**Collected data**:
((

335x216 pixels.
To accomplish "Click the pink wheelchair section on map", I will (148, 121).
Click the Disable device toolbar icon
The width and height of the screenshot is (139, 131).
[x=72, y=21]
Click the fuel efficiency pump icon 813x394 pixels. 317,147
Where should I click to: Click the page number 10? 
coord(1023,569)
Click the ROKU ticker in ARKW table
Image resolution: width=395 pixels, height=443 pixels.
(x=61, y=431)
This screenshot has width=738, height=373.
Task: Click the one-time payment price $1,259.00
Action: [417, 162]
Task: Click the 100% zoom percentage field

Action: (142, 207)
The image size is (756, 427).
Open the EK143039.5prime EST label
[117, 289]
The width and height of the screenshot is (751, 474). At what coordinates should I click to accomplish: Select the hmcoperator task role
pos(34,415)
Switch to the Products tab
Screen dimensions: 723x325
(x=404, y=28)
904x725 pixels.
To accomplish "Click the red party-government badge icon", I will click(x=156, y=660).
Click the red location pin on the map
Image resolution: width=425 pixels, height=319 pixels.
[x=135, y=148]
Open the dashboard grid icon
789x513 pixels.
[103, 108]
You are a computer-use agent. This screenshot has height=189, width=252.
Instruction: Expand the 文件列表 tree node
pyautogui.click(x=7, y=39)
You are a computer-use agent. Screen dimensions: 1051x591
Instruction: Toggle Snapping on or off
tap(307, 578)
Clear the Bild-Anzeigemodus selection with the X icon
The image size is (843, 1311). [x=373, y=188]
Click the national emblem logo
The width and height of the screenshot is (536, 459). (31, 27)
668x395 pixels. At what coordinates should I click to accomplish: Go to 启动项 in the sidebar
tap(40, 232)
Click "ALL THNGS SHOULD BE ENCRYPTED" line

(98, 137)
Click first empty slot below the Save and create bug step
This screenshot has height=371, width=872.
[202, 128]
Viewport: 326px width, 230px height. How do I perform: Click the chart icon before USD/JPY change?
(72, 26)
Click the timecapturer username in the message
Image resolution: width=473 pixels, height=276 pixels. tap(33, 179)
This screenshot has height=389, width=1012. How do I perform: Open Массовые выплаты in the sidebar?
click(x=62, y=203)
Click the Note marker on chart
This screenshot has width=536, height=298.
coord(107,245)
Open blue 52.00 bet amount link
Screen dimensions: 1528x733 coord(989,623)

))

**WHAT TO DO**:
Your answer must be every record above, retyped exactly.

**SOLUTION**:
335x216 pixels.
To accomplish "Click the pink wheelchair section on map", I will (148, 121).
Click the Disable device toolbar icon
The width and height of the screenshot is (139, 131).
[x=72, y=21]
Click the fuel efficiency pump icon 813x394 pixels. 317,147
Where should I click to: Click the page number 10? 
coord(1023,569)
Click the ROKU ticker in ARKW table
Image resolution: width=395 pixels, height=443 pixels.
(x=61, y=431)
This screenshot has width=738, height=373.
Task: Click the one-time payment price $1,259.00
Action: [417, 162]
Task: Click the 100% zoom percentage field

Action: (142, 207)
The image size is (756, 427).
Open the EK143039.5prime EST label
[117, 289]
The width and height of the screenshot is (751, 474). At what coordinates should I click to accomplish: Select the hmcoperator task role
pos(34,415)
Switch to the Products tab
Screen dimensions: 723x325
(x=404, y=28)
904x725 pixels.
To accomplish "Click the red party-government badge icon", I will click(x=156, y=660).
Click the red location pin on the map
Image resolution: width=425 pixels, height=319 pixels.
[x=135, y=148]
Open the dashboard grid icon
789x513 pixels.
[103, 108]
You are a computer-use agent. This screenshot has height=189, width=252.
Instruction: Expand the 文件列表 tree node
pyautogui.click(x=7, y=39)
You are a computer-use agent. Screen dimensions: 1051x591
Instruction: Toggle Snapping on or off
tap(307, 578)
Clear the Bild-Anzeigemodus selection with the X icon
The image size is (843, 1311). [x=373, y=188]
Click the national emblem logo
The width and height of the screenshot is (536, 459). (31, 27)
668x395 pixels. At what coordinates should I click to accomplish: Go to 启动项 in the sidebar
tap(40, 232)
Click "ALL THNGS SHOULD BE ENCRYPTED" line

(98, 137)
Click first empty slot below the Save and create bug step
This screenshot has height=371, width=872.
[202, 128]
Viewport: 326px width, 230px height. How do I perform: Click the chart icon before USD/JPY change?
(72, 26)
Click the timecapturer username in the message
Image resolution: width=473 pixels, height=276 pixels. tap(33, 179)
This screenshot has height=389, width=1012. How do I perform: Open Массовые выплаты in the sidebar?
click(x=62, y=203)
Click the Note marker on chart
This screenshot has width=536, height=298.
coord(107,245)
Open blue 52.00 bet amount link
Screen dimensions: 1528x733 coord(989,623)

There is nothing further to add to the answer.